The systemwide menu, crafted to meet National School Lunch Program guidelines for reimbursable meals, didn't need tinkering, Lazor says. But the a la carte and vending machine offerings, which included chips in supersized bags, high-sugar drinks and candy bars, were held to minimal standards.

Across the country, cafeteria administrators are torn between raising revenue by meeting students' food demands and helping them understand the relationship between balanced meals and good health.

Items that help lunch programs break even or raise money for school-related causes, as well as snacks from home or a local convenience store, are known in school nutrition circles as "competitive foods."

Undermining education

These items "all compete with nutritious offerings through the National School Lunch Program," Peterson says. If schools sell snack foods with little if any nutritional value, then "nutrition education in the classroom and in the cafeteria will be undermined," Peterson says.

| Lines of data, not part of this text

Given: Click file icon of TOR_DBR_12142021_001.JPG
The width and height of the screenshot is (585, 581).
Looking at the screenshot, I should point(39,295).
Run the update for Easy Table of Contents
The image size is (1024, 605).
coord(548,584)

Tailoring policies for a la carte and vending machine items is "a local issue" that takes into account the different needs of urban, suburban and rural school districts, Peterson says. Nationally, the initiative has acquired additional incentive with a federal law that requires all school districts to establish a "wellness policy" by the start of the 2006--2007 school year. "Nutritional education is a big part of it," Peterson says.

To reform Montgomery County's snack-food policy, a task force composed of Lazor, principals, parents, administrators and occasionally students researched the issue and made recommendations that are slightly more stringent than those of the state board. After a pilot program in seven schools showed that revenues wouldn't plunge if vending machines offered baked rather than regular chips and other more healthful choices, the new standards were implemented in September.

The goal, Lazor says, was not to eliminate every item that might be considered unhealthful. It's all about balance and "making smart choices," she says. "We could ban everything that people perceive to be `junk food,' but are we teaching the kids?" Lazor says.